The government agency may call a witness or witnesses to testify, or simply rely on documentary evidence, such as logs and photos, to prove its case. When the government finishes presenting a piece of evidence or questioning a witness, you’ll have an opportunity to question the evidence, try to discredit the witness, or ask the witness questions to get more information.
In one case handled by my firm a building inspector issued a violation notice for not properly maintaining a building in a safe condition, because of a metal railing pulling away from the wall on the sixth story of a residential building. After the government presented its case, the cross-examination of the witness revealed that the building inspector’s impaired vision made it impossible for him to have accurately assessed whether the building had been kept in such a dangerous condition. The inspector noted his need for a visual aid, such as glasses or contact lenses, to see properly. And he admitted that he was without any assistance on the date in question. The ALJ dismissed the case.
As noted above, in this age of video, Internet data, and photography, you should be prepared to win your case before you walk into the hearing room. After the agency has finished presenting its case and you’ve completed your cross-examination, you can present your own case. This can involve witnesses testifying or your presenting documents relevant to winning your case, including, but not limited to, photos, receipts, logs, deeds, or previous cases with similar facts that favor your case.
Keep in mind that ALJs rarely disagree with past decisions of their tribunal. So it’s wise to find previous decisions that demonstrate your argument at the hearing. Apartment Law Insider and its sister publication, Landlord v. Tenant, provide past ECB decisions.
The agency or judge will also have the opportunity to ask your witnesses questions and ask about the evidence that you provide at the hearing.
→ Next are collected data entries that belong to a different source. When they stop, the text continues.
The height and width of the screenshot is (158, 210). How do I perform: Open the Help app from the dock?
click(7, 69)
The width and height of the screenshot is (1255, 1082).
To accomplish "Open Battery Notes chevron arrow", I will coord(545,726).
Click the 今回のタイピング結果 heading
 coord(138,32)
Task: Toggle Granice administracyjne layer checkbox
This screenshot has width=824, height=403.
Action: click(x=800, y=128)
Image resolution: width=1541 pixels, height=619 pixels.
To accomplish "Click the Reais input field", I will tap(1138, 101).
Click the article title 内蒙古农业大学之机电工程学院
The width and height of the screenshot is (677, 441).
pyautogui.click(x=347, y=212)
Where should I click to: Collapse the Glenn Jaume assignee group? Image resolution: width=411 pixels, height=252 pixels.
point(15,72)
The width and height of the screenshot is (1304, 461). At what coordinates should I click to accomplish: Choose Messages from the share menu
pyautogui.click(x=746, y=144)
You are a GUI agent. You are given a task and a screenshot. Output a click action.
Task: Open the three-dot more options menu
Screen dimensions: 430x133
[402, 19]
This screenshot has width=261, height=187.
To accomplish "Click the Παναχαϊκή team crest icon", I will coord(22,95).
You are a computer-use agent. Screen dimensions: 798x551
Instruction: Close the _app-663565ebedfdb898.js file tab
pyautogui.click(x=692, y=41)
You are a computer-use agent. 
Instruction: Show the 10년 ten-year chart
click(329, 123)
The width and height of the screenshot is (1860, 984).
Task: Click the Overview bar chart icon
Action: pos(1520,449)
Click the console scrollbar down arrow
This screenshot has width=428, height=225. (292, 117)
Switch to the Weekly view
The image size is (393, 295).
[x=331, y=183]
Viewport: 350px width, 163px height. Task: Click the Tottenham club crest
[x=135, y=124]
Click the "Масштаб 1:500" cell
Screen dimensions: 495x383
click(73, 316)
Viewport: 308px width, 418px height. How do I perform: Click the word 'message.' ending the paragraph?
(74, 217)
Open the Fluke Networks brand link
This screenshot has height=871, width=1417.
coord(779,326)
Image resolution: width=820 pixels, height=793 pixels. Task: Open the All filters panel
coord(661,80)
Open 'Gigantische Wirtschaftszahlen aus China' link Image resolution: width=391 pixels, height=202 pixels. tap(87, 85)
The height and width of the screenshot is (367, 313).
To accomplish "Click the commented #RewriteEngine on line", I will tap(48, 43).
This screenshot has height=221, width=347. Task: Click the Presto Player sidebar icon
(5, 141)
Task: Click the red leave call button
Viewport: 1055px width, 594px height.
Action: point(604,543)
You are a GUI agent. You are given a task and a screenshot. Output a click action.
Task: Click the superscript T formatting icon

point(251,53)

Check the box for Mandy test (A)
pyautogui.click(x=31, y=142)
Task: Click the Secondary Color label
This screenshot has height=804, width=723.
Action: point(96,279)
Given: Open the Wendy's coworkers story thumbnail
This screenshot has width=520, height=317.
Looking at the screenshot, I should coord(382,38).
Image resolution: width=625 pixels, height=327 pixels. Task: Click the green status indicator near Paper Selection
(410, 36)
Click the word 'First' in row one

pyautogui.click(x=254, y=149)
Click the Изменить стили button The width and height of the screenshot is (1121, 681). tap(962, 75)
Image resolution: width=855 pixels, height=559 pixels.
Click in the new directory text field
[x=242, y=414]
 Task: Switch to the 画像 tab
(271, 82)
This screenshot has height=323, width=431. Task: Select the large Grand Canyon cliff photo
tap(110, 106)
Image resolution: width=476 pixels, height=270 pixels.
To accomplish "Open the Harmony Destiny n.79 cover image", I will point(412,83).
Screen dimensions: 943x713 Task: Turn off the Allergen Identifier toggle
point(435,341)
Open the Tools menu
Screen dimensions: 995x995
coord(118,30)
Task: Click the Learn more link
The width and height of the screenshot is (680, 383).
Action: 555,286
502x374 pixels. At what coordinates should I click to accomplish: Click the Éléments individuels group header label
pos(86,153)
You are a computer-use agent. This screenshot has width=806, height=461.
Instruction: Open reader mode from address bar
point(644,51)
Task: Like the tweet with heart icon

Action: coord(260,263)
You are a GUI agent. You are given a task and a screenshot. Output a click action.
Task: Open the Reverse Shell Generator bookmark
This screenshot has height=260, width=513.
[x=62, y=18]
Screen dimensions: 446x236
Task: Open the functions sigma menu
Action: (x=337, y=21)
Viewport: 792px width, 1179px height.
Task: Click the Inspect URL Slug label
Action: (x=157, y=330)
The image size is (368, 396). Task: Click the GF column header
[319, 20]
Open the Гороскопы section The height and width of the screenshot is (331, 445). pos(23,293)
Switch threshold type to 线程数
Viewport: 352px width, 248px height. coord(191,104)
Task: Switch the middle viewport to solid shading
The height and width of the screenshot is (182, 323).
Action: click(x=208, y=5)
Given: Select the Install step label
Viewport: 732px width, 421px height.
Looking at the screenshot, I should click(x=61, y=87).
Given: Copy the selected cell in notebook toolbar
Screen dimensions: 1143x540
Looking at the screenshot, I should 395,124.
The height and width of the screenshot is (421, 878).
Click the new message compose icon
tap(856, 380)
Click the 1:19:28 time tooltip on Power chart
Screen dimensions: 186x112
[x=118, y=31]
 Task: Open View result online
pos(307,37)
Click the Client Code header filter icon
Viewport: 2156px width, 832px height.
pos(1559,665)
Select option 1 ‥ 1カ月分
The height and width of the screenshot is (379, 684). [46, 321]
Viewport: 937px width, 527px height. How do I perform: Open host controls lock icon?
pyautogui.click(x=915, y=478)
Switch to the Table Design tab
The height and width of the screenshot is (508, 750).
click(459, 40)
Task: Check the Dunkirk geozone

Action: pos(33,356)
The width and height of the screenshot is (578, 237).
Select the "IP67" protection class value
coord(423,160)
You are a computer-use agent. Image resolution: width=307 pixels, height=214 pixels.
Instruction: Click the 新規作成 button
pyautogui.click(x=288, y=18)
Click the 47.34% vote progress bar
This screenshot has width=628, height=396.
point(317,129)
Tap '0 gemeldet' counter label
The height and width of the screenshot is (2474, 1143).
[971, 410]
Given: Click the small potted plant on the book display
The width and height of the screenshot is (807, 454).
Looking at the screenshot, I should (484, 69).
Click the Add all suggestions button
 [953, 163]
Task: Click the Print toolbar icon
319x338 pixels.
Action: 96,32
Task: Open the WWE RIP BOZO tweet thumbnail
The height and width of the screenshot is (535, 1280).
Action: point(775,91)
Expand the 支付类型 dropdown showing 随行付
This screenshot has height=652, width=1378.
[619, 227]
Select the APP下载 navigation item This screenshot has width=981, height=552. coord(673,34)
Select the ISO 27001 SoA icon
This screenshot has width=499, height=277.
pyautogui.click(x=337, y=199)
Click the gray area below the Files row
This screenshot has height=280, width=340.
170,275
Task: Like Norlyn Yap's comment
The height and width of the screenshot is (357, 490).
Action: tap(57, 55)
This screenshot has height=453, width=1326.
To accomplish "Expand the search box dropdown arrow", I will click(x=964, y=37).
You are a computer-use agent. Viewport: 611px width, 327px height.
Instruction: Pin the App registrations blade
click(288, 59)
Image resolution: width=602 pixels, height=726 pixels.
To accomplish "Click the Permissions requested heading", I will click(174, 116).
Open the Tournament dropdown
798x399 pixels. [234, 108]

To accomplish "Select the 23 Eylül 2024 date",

Common, Successful Defenses
Your due process rights under the U.S. Constitution provide one of the most common and successful technical defenses at an ECB hearing. The city agencies are required to take great precautions to ensure that you’re informed about a pending hearing. They must attempt service—that is, delivery—of the notice of violation personally to you or your company at your building. If unable to do so, they must stick or tape the notice to your building’s door. The city agency is then required to place a copy of the affidavit demonstrating service in the ECB hearing file. Additionally, if the agency can’t personally deliver the violation notice to you, it must mail a copy of the violation notice to all other addresses listed on any agency records, such as the Department of Finance or multiple dwelling registration. If any of these actions didn’t occur, you should demand that the case be dismissed.
Other common and successful defenses include the described offense not having the statute listed on the violation, the proper owner not being named on the violation, or the proper address not being listed on the violation. Cases involving an emergency condition resulting in a violation, and the inability to gain access to correct or repair a violation, have been dismissed in the past. Also, repairing a violation-causing condition while the ticket was being written has helped get violations dismissed.